[Data to process Boundary: Start]

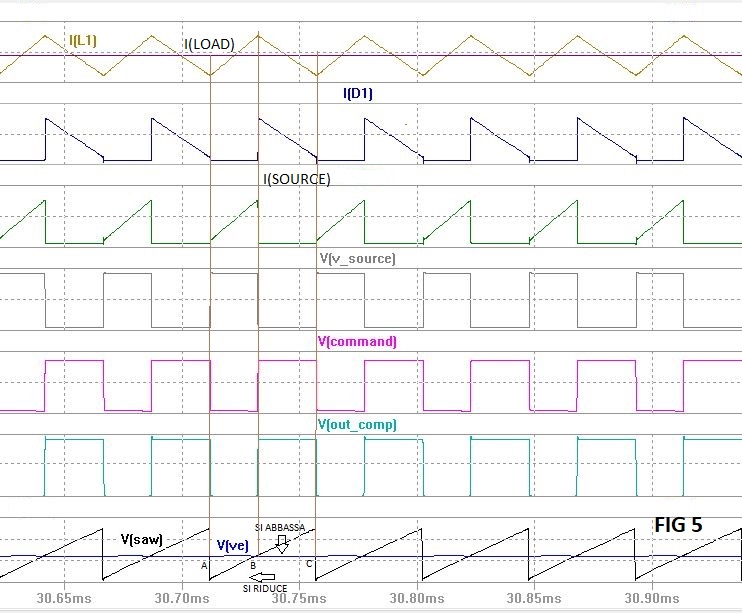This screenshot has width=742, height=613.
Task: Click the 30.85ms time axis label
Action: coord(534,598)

[Data to process Boundary: End]
[Data to process Boundary: Start]

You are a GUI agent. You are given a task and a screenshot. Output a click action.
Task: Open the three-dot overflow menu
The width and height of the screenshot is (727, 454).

[Data to process Boundary: End]

### What is required
In the records above, find the line with "You are a GUI"; write out exactly that line and each one after it, stopping after the line with "The width and".

### Answer to the exercise
You are a GUI agent. You are given a task and a screenshot. Output a click action.
Task: Open the three-dot overflow menu
The width and height of the screenshot is (727, 454).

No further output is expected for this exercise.